Description
Given an array of integers nums, write a method that returns the “pivot” index of this array.
We define the pivot index as the index where the sum of the numbers to the left of the index is equal to the sum of the numbers to the right of the index.
If no such index exists, we should return -1. If there are multiple pivot indexes, you should return the left-most pivot index.
Example 1:
Input:
nums = [1, 7, 3, 6, 5, 6]
Output: 3
Explanation:
The sum of the numbers to the left of index 3 (nums[3] = 6) is equal to the sum of numbers to the right of index 3.

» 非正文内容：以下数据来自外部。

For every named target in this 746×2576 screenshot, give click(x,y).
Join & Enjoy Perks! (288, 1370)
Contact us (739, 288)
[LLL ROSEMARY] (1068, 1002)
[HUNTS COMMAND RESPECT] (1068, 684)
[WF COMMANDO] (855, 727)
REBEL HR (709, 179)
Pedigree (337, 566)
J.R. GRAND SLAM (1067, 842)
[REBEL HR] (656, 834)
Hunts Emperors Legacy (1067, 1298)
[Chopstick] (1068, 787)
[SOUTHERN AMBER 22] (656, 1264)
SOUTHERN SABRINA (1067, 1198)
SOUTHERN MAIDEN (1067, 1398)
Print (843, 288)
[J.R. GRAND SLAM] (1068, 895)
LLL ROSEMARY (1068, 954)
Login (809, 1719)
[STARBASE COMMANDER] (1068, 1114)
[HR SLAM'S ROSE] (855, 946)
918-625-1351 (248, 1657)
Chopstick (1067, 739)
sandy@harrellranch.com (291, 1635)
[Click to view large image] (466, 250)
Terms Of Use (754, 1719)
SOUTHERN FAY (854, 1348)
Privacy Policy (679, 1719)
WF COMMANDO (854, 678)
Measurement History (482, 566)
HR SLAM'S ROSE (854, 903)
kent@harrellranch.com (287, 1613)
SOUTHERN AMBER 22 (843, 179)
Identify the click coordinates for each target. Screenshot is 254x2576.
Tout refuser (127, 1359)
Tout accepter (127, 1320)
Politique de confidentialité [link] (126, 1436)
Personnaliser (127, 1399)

Also, 3 is the first index where this occurs.
Example 2:
Input:
nums = [1, 2, 3]
Output: -1
Explanation:
There is no index that satisfies the conditions in the problem statement.
Note:
The length of nums will be in the range [0, 10000].
Each element nums[i] will be an integer in the range [-1000, 1000].
Tags: Array
思路
在所给整型数组中寻找枢纽点(枢纽点左侧数字的和等于右侧数字的和),若有多个枢纽点,仅返回最左边的,若没有枢纽点则返回-1。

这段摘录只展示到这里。